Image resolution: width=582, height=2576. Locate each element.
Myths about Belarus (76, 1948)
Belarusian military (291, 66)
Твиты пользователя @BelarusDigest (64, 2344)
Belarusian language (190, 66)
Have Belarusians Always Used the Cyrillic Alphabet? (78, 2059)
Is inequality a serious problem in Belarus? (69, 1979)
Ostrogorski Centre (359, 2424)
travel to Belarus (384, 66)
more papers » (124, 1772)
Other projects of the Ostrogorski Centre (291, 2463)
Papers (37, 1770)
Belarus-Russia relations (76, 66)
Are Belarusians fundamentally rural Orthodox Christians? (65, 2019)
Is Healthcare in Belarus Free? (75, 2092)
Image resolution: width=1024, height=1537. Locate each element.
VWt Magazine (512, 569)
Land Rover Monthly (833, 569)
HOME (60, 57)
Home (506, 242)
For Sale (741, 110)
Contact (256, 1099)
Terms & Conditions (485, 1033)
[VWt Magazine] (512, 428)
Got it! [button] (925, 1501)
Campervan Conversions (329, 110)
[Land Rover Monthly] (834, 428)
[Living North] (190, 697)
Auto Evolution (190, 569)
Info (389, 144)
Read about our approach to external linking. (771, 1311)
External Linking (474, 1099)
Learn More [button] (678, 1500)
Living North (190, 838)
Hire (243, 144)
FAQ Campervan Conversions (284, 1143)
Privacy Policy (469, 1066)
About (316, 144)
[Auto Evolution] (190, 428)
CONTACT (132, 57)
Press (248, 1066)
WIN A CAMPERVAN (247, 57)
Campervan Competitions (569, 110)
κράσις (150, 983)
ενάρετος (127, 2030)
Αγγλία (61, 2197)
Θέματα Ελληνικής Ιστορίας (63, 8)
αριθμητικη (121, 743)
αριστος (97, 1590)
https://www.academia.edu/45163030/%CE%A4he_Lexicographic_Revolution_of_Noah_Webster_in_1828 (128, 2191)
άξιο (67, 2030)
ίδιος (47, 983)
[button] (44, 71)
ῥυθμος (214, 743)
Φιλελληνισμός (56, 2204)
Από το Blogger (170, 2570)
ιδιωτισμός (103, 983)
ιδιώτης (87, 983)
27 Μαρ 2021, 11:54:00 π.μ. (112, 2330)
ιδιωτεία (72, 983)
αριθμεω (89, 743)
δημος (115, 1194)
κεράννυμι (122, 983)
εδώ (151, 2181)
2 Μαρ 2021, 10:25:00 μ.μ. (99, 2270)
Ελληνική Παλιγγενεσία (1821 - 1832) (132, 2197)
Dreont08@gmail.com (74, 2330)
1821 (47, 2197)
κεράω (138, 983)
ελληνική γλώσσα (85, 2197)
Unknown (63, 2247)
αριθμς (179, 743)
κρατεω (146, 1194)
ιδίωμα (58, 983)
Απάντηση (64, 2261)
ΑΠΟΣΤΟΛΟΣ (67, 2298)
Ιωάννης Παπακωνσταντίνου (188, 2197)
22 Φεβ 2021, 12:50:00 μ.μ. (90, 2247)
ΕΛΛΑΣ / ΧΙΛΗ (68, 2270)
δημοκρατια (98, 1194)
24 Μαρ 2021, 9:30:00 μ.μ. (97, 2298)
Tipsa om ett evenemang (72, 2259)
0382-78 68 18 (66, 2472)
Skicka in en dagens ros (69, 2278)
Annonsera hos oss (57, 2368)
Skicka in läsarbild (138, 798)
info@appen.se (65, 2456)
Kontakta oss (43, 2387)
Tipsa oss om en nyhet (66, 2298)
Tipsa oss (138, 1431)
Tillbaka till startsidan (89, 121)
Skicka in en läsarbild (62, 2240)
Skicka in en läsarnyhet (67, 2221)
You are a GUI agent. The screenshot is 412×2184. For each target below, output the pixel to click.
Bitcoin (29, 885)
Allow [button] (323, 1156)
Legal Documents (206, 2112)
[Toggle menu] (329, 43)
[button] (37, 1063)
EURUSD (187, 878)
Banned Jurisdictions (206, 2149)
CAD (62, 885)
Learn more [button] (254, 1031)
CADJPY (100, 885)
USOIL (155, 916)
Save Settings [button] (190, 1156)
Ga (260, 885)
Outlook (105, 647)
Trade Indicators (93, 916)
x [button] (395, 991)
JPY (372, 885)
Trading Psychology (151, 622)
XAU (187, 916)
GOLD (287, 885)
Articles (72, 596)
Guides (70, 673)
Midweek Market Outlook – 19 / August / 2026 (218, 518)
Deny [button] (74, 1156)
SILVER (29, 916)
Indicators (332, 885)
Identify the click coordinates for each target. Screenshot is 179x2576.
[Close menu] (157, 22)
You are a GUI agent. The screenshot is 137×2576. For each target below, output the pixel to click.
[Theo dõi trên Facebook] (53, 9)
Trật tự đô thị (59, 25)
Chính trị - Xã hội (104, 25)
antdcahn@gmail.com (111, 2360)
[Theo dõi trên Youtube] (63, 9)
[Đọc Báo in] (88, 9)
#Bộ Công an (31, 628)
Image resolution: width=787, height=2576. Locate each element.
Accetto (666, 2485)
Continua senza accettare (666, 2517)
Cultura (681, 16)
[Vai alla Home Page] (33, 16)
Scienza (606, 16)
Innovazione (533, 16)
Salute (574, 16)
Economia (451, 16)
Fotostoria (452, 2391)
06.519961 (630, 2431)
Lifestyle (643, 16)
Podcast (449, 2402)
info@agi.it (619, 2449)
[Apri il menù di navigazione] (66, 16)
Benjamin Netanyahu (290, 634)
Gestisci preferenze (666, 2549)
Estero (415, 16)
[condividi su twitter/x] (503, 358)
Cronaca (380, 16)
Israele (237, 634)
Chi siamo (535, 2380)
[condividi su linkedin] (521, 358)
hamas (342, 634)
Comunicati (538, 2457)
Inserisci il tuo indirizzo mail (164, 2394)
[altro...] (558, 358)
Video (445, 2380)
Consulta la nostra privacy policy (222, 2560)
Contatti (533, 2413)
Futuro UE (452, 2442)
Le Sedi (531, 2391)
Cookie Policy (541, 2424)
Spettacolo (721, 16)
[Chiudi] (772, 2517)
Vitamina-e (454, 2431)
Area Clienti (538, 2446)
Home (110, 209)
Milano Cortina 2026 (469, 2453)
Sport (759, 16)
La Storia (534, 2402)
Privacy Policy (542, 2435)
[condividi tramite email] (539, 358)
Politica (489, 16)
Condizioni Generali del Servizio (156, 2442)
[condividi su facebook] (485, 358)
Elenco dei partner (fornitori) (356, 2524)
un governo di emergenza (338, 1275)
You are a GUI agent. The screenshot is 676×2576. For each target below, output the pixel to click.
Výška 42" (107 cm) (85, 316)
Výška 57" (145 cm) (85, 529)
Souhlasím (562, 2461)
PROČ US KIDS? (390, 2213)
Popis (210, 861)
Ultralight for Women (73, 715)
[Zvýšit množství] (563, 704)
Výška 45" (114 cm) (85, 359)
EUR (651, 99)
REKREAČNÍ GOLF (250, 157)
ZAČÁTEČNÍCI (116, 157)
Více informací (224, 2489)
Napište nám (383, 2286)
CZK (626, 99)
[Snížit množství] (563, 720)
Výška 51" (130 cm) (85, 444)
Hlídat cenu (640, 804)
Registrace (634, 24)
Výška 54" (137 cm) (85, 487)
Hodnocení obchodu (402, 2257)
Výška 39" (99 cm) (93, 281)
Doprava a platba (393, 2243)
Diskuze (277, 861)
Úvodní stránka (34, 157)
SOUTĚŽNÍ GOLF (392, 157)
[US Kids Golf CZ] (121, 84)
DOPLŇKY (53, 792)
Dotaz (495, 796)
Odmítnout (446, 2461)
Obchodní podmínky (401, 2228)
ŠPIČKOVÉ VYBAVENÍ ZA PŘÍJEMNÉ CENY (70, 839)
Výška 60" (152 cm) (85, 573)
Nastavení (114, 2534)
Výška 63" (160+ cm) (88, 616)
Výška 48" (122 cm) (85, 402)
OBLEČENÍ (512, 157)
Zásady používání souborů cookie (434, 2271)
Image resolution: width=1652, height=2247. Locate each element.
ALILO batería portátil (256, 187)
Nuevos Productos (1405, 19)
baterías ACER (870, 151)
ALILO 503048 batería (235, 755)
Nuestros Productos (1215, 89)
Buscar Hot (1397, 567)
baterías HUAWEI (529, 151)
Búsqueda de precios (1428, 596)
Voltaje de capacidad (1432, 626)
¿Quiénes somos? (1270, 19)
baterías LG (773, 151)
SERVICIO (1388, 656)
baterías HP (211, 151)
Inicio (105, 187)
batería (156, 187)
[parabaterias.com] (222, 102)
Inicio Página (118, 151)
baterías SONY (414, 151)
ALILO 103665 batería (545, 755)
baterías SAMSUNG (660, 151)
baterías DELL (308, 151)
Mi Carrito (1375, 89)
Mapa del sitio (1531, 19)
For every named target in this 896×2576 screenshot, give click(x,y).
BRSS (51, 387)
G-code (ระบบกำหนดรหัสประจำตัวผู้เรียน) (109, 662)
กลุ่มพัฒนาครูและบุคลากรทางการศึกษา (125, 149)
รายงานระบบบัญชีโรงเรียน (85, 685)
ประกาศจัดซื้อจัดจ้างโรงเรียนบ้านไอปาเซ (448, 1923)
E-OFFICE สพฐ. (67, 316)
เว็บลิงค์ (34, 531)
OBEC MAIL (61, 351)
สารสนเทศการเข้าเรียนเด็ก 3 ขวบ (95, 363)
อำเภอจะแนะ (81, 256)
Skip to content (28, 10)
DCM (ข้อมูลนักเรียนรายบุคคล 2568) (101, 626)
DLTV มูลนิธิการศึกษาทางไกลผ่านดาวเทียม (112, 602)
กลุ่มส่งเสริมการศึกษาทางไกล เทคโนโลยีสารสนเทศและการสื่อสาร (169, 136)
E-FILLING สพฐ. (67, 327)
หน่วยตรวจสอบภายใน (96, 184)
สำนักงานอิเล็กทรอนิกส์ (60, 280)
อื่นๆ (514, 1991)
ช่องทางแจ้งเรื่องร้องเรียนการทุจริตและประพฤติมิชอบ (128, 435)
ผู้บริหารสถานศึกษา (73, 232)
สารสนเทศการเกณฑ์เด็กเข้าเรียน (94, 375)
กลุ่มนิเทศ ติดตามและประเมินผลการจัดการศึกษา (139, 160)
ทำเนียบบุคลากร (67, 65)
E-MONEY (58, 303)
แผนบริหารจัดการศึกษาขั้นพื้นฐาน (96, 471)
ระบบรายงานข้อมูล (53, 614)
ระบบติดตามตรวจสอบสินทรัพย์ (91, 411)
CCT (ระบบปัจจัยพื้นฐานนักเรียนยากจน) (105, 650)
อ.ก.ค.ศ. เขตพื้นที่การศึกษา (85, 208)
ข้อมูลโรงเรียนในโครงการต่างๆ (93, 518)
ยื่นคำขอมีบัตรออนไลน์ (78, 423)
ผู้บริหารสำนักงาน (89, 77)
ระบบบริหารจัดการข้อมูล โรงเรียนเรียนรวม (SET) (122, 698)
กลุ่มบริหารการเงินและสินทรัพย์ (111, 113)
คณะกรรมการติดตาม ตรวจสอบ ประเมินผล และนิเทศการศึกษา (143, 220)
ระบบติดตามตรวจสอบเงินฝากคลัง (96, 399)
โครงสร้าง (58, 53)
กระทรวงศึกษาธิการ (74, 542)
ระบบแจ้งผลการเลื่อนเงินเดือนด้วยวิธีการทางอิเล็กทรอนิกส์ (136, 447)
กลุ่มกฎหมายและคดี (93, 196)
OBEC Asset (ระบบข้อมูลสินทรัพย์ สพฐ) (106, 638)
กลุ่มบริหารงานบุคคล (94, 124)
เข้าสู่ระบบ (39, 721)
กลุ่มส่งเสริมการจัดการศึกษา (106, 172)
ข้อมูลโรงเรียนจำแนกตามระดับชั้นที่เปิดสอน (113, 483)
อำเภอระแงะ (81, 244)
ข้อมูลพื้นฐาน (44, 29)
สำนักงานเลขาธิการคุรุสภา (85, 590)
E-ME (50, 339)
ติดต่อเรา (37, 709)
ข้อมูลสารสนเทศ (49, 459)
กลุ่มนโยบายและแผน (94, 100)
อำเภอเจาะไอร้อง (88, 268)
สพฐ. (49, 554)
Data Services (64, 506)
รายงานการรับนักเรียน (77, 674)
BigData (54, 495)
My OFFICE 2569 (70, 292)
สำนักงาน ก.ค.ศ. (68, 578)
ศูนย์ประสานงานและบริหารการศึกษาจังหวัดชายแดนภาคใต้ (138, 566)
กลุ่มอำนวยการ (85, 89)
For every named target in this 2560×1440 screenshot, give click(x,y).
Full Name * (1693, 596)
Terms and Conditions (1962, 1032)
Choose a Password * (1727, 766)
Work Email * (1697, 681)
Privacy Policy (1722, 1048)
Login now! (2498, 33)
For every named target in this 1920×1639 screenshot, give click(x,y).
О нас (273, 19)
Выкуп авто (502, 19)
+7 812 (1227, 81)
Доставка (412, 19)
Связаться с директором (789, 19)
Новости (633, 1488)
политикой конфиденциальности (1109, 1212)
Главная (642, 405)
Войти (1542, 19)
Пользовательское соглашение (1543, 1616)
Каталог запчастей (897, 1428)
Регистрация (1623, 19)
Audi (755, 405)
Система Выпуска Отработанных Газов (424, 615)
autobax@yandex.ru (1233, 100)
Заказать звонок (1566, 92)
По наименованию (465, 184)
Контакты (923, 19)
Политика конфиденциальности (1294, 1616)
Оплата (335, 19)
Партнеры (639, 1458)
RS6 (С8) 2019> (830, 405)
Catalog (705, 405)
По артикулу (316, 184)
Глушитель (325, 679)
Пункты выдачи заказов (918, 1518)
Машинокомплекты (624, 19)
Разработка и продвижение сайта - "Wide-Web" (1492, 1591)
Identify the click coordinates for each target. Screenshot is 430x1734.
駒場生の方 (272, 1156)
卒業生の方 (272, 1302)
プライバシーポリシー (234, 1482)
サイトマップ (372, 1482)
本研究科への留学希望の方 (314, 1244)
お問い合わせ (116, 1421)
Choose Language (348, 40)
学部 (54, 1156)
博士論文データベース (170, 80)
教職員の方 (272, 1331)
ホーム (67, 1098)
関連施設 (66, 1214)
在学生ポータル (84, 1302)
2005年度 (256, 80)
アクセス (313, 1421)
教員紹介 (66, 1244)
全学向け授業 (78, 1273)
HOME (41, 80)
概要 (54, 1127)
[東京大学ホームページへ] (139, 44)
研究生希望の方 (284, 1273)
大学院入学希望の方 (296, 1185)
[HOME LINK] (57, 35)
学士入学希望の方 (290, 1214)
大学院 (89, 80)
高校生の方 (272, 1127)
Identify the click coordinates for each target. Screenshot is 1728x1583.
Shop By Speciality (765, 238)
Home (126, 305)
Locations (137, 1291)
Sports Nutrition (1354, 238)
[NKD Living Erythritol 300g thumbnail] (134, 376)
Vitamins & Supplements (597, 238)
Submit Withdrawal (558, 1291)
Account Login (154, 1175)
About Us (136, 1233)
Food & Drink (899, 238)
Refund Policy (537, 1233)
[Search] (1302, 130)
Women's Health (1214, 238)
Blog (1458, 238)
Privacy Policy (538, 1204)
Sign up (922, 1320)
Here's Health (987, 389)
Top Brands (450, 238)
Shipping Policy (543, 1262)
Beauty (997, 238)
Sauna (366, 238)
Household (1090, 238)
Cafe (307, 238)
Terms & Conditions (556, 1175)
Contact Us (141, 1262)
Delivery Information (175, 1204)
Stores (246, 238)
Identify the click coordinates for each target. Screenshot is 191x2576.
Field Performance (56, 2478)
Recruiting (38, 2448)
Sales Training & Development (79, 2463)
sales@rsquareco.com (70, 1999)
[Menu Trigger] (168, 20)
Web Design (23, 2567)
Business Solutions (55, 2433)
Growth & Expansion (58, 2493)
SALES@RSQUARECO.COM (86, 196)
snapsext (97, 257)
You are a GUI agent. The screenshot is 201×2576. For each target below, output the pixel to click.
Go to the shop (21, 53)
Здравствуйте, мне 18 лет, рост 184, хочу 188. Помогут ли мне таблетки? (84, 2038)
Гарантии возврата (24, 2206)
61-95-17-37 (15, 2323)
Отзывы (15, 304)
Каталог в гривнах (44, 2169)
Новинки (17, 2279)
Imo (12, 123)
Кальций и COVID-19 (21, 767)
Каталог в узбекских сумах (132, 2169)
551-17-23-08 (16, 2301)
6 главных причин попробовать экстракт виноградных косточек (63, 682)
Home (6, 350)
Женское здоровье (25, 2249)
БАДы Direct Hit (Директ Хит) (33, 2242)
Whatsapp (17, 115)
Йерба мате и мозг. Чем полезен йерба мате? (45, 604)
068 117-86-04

━━━━━━━━

Work task: Could you return exactly the stretch of the data above that starts at the line with "Articles (72, 596)" and ends at the line with "Gestisci preferenze (666, 2549)", both lines included?

Exercise output:
Articles (72, 596)
Guides (70, 673)
Midweek Market Outlook – 19 / August / 2026 (218, 518)
Deny [button] (74, 1156)
SILVER (29, 916)
Indicators (332, 885)
Identify the click coordinates for each target. Screenshot is 179x2576.
[Close menu] (157, 22)
You are a GUI agent. The screenshot is 137×2576. For each target below, output the pixel to click.
[Theo dõi trên Facebook] (53, 9)
Trật tự đô thị (59, 25)
Chính trị - Xã hội (104, 25)
antdcahn@gmail.com (111, 2360)
[Theo dõi trên Youtube] (63, 9)
[Đọc Báo in] (88, 9)
#Bộ Công an (31, 628)
Image resolution: width=787, height=2576. Locate each element.
Accetto (666, 2485)
Continua senza accettare (666, 2517)
Cultura (681, 16)
[Vai alla Home Page] (33, 16)
Scienza (606, 16)
Innovazione (533, 16)
Salute (574, 16)
Economia (451, 16)
Fotostoria (452, 2391)
06.519961 (630, 2431)
Lifestyle (643, 16)
Podcast (449, 2402)
info@agi.it (619, 2449)
[Apri il menù di navigazione] (66, 16)
Benjamin Netanyahu (290, 634)
Gestisci preferenze (666, 2549)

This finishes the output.